= The request =
Starting with the line containing "Viewport: 1024px width, 714px" and continuing through the line containing "coord(417,131)", render the lines of the records below as a Markdown table. Use the columns Row and Line, and omit blank lines.

= Records to process =
****************
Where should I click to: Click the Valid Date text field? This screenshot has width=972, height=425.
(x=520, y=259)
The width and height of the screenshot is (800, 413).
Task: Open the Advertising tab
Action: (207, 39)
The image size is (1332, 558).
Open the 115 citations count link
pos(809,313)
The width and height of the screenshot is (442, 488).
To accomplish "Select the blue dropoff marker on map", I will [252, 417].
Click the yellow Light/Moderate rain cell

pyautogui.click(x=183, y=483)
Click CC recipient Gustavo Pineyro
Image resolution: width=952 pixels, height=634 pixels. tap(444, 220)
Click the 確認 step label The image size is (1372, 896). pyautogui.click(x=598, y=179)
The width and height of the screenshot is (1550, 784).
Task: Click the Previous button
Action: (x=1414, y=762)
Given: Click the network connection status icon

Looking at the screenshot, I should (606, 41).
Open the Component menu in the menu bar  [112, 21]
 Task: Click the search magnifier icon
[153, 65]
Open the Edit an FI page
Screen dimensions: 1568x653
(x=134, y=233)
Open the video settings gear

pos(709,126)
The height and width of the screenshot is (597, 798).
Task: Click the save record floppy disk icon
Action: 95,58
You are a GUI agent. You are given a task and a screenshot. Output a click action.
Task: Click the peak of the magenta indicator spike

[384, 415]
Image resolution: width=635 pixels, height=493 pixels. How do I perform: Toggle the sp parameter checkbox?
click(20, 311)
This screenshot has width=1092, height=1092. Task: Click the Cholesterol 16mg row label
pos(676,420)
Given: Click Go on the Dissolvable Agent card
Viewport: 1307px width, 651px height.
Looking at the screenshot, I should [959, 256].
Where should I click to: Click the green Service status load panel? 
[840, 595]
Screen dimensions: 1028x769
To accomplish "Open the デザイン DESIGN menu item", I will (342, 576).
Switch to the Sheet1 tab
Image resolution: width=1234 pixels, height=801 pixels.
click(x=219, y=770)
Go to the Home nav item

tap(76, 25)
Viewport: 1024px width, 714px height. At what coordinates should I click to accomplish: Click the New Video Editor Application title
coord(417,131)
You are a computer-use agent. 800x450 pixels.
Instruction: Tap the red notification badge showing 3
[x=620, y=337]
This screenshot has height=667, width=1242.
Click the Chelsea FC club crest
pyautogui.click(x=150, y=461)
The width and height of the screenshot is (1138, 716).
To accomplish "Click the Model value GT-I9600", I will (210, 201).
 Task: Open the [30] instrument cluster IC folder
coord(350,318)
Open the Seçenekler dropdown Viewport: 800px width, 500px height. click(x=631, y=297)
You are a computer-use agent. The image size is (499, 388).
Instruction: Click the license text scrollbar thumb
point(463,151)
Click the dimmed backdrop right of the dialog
****************
= Solution to the problem =
| Row | Line |
|---|---|
| 1 | Viewport: 1024px width, 714px height. At what coordinates should I click to accomplish: Click the New Video Editor Application title |
| 2 | coord(417,131) |